Gericht: Brandenburgisches Oberlandesgericht
Beschluss verkündet am 04.02.2008
Aktenzeichen: 13 W 2/08
Rechtsgebiete: ZPO, BGB


Vorschriften:

ZPO § 127 Abs. 2
ZPO §§ 567 ff.
BGB § 428
BGB § 430
BGB § 530
BGB § 1615 l Abs. 2
Diese Entscheidung enthält keinen zur Veröffentlichung bestimmten Leitsatz.
Brandenburgisches Oberlandesgericht Beschluss

13 W 2/08 Brandenburgisches Oberlandesgericht

In dem Rechtsstreit

hat der 13. Zivilsenat des Brandenburgischen Oberlandesgerichts durch die Richterin am Oberlandesgericht Surkau als Einzelrichterin am 4. Februar 2008

beschlossen:

Tenor:

Auf die sofortige Beschwerde der Antragstellerin wird der Beschluss der 7. Zivilkammer des Landgerichts Frankfurt (Oder) vom 1. Oktober 2007 - 17 O 265/07 - aufgehoben und das Verfahren zur weiteren Behandlung und Entscheidung an das Landgericht Frankfurt (Oder) zurückverwiesen.

Gründe:

Die sofortige Beschwerde der Antragstellerin ist gem. §§ 127 Abs. 2, 567 ff. ZPO zulässig. Sie ist am 8. November 2007 und damit fristgerecht innerhalb eines Monats seit der Zustellung des angefochtenen Beschlusses beim Landgericht eingegangen.
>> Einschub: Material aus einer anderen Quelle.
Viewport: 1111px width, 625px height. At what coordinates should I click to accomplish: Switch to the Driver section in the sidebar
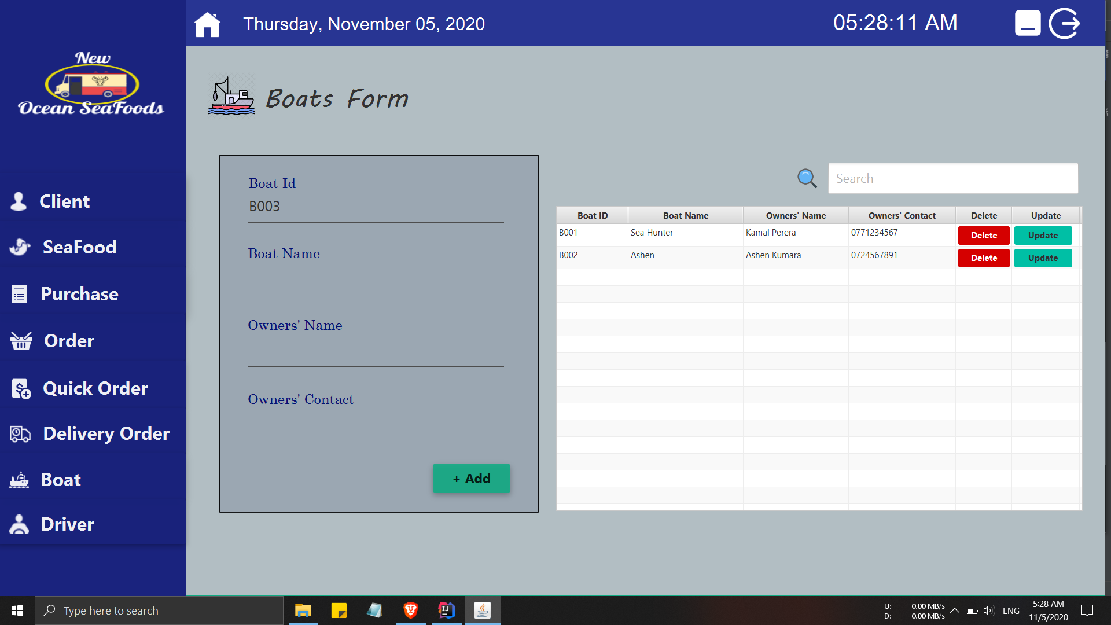(67, 524)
In der Sache hat die Beschwerde dahingehend Erfolg, dass der angefochtene Beschluss aufzuheben und das Verfahren zur anderweitigen Behandlung und Entscheidung an das Landgericht zurückzuverweisen ist. Nach dem bisherigen Sach- und Streitstand hat das Landgericht zu Unrecht die Erfolgsaussichten der beabsichtigten Klage verneint. Anders als im Berufungsverfahren steht die Aufhebung und Zurückverweisung im Ermessen des Beschwerdegerichts; ein Verfahrensmangel wird hier nicht vorausgesetzt (§ 572 Abs. 3 ZPO). Sind weitere Ermittlungen - wie hier hinsichtlich der Bedürftigkeit der Antragstellerin - nötig, dann liegt es nahe, den angefochtenen Beschluss aufzuheben und die Sache an das erstinstanzliche Gericht zurückzuverweisen. Hat der Erstrichter die Hilfsbedürftigkeit - wie hier - offen gelassen und nur die Erfolgsaussicht verneint, dann kann das Beschwerdegericht ihm die Prüfung der Hilfsbedürftigkeit überlassen, wenn es die Erfolgsaussicht bejaht (Zöller, ZPO; 26. Auflage, § 127 Rdn. 38).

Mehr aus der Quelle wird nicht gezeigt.